Por Stephan Rozenbaum
A RFI conversou com Marcia Camargos, escritora, jornalista e historiadora brasileira, radicada em Paris desde 2016. Tem 27 livros publicados e foi coautora de "Monteiro Lobato: furacão na Botocúndia", que obteve os prêmios Jabuti e Livro do Ano de 1998. Marcia Camargos é também curadora da obra de Lobato, tendo escrito as apresentações e quarta capa de todo os livros, tanto infantis quanto para adultos, das obras completas do autor, lançadas pela Editora Globo. No sábado (15), ela estará em um evento voltado para o universo do Sítio do Picapau Amarelo na Maison de la vie associative et citoyenne do 14° distrito de Paris.
“O evento é grátis e crianças e adultos poderão participar de leituras e encenações de trechos dos livros infantis do Monteiro Lobato, com a presença do Visconde de Sabugosa e da Emília. As crianças poderão se fantasiar com as roupas dos habitantes do Sítio do Picapau Amarelo, tornando a tarde ainda mais divertida”, conta Marcia Camargos. “Não posso esquecer de falar dos bolinhos de chuva da tia Anastácia, que nós preparamos especialmente para a ocasião”, ressalta a escritora.
A ideia de juntar pequenos e grandes em torno da obra de Lobato aconteceu após conversas com a associação Sol do Sul. “A ideia era comemorar a época de natal com gostinho brasileiro. A associação me convidou para participar do evento, tendo em vista o centenário da obra Urupês. Com a ideia de oferecer às famílias brasileiras que moram na França a oportunidade de entrar nesse universo tão gostoso do Monteiro Lobato, que tem a ver com a brasilidade, com as nossas raízes nacionais.
Obra centenária
Marcia Camargos é referência quando o assunto é Monteiro Lobato. Recentemente ela escreveu uma coluna no jornal Estado de São Paulo para falar da obra Urupês e do personagem Jeca Tatu. “Eu não canso de me surpreender ao ver como ele ainda é muito atual. Em 1914, ele publicou um artigo no Estadão, chamado 'Uma velha praga', seguido por Urupês, um mês depois, que causaram muita polêmica porque ele denunciava as queimadas no Vale do Paraíba, onde ele tinha uma fazenda herdada do avô. Era a maneira mais fácil de limpar um terreno para o plantio, mas, ao mesmo tempo, destruía totalmente as árvores centenárias, os animais silvestres, empobrecia o solo.
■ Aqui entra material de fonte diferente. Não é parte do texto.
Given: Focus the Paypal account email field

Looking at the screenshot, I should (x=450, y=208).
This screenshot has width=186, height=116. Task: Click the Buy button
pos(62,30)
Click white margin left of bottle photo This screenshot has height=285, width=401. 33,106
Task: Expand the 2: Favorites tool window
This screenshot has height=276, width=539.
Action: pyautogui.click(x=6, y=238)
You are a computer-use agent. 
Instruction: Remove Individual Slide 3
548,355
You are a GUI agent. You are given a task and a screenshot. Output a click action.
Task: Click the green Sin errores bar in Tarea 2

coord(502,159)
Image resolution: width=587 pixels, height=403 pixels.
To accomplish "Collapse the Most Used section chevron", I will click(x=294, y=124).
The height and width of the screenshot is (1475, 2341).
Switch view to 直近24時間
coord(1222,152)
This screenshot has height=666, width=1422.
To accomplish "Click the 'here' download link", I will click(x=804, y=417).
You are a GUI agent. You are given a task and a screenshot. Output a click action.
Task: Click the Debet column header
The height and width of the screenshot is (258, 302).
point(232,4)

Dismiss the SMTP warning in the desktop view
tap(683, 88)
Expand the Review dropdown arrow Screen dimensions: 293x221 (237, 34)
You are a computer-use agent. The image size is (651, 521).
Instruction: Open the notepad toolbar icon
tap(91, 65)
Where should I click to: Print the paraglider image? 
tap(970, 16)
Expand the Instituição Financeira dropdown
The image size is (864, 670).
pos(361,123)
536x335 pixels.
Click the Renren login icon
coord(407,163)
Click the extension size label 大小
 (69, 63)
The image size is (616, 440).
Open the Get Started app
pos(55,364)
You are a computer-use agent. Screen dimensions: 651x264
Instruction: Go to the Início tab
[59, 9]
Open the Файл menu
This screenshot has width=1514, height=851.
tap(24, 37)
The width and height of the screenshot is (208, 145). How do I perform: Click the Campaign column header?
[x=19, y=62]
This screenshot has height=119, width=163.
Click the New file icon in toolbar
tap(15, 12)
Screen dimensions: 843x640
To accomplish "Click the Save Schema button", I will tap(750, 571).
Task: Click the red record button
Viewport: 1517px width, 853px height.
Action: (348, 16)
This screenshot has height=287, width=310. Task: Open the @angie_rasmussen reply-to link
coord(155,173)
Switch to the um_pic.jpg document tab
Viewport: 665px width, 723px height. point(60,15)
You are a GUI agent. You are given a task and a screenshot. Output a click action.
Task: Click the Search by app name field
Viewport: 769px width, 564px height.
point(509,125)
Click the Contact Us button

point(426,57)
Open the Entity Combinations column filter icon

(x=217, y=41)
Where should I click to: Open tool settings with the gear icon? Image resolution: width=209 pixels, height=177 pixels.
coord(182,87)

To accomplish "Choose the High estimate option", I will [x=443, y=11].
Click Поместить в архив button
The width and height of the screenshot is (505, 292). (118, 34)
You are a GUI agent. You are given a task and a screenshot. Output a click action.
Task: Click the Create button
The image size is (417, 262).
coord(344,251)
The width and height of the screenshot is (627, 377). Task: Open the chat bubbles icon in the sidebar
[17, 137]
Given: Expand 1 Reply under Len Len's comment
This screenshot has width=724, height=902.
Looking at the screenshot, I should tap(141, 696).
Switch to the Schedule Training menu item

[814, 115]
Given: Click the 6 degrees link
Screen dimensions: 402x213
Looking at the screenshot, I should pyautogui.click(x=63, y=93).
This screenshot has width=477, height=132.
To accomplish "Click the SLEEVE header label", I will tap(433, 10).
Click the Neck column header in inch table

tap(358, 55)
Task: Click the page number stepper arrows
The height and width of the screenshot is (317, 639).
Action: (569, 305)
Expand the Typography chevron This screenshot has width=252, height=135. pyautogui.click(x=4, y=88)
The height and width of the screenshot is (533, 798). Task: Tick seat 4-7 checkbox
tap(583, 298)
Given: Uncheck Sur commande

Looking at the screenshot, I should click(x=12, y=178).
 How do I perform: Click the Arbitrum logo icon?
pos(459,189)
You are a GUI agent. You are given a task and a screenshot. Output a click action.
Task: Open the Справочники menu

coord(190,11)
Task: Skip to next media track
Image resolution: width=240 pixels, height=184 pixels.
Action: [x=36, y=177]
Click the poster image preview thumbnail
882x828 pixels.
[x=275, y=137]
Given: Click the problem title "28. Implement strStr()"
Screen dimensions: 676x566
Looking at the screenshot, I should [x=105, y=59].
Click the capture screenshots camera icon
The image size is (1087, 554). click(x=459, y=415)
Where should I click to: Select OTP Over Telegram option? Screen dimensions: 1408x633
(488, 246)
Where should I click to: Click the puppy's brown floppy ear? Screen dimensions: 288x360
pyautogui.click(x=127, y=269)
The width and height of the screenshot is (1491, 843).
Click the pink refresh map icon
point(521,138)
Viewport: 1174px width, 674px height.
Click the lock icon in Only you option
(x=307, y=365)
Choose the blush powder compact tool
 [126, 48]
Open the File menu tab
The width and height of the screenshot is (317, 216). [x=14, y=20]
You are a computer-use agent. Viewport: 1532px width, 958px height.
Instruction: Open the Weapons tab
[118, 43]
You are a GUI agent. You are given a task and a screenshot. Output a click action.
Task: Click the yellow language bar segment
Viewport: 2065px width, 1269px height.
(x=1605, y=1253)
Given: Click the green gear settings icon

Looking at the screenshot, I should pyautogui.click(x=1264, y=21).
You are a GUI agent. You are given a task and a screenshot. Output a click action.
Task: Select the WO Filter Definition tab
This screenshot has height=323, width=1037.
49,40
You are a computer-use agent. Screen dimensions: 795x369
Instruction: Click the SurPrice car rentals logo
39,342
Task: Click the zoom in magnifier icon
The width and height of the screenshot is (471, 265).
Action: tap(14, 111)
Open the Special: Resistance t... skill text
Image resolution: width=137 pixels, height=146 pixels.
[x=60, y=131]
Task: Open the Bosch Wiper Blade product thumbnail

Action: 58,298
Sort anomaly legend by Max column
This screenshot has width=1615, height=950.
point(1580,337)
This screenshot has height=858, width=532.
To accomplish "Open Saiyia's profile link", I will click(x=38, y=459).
Lobato dizia que o Vale do Paraíba se transformava em um braseiro, totalmente em chamas”, conta a escritora.
“Isso mostra a preocupação de Lobato com a questão do meio ambiente, da ecologia, da preservação, dos recursos naturais, naquele tempo, no começo do século 20. Vemos hoje com muito espanto, indignação e medo essa possibilidade de vermos a Amazônia cada vez mais destruída, que é o grande pulmão do planeta. Com certeza, Monteiro Lobato, se estivesse em vida, estaria denunciando essa ideia de se desmatar cada vez mais”, afirma Marcia.
Desculpas a Jeca Tatu
Além da ecologia, Lobato também se preocupava com outros setores da sociedade. “O Urupês dá vida ao personagem símbolo Jeca Tatu, que foi visto primeiramente como o caipira indolente, para quem nada paga pena, preguiçoso, sempre de cócoras, a fumar seu pitozinho, e que plantava somente para sua sobrevivência mínima. Lobato criticou essa postura do caipira pois chegou na fazenda disposto a implementar técnicas agrícolas moderníssimas que não se desenvolviam naquele solo exaurido, esgotado, do Vale do Paraíba”, explica a escritora.
“Ele num primeiro momento colocou a culpa na preguiça do caipira. Só que depois, ele entra em contato com estudos de saúde pública, e descobre que o caipira não era assim, ele estava assim. Porque ele era vítima das endemias, da falta de saúde pública, do abandono do governo, que só dava atenção aos caipiras nas épocas das eleições. Depois de tudo isso, Monteiro Lobato acaba pedindo desculpas ao Jeca Tatu, porque ele fala que ele era um jardim zoológico de protozoários. Ele realmente se retrata, dizendo ‘você não é assim, você está assim'”, completa Marcia.
Notícia original em RFI.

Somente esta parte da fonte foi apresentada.